**Exercise goal:** Look for the line that has "Given: Click the @bwkZhVxTlWNLSxd handle" in the material below; please repeat it and every line after it, exactly, up to and including the line that has "The width and", and nothing else.

**Records for this exercise:**
*-*-*
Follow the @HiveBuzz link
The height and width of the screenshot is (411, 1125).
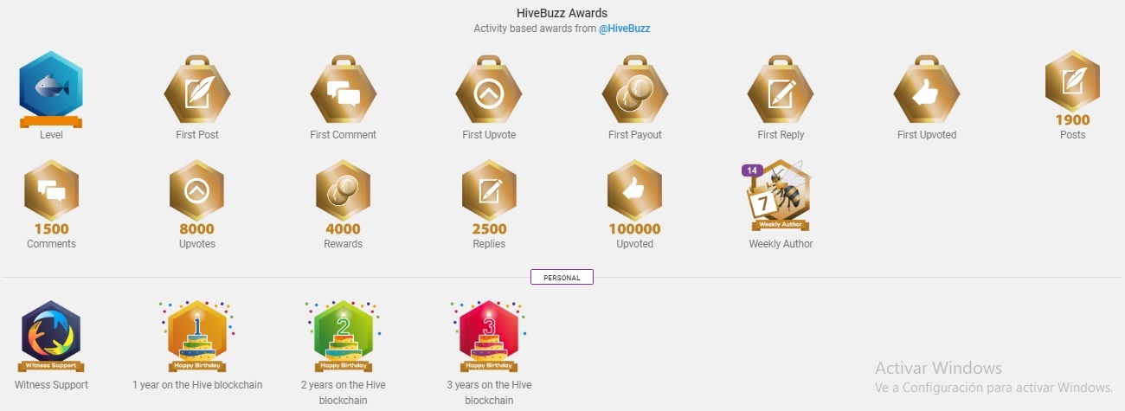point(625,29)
*-*-*
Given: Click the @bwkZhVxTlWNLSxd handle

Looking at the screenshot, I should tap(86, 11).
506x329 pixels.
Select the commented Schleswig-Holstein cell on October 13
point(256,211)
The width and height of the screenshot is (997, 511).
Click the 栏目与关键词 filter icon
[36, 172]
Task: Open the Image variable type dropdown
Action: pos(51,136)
*-*-*
**Written solution:**
Given: Click the @bwkZhVxTlWNLSxd handle

Looking at the screenshot, I should tap(86, 11).
506x329 pixels.
Select the commented Schleswig-Holstein cell on October 13
point(256,211)
The width and height of the screenshot is (997, 511).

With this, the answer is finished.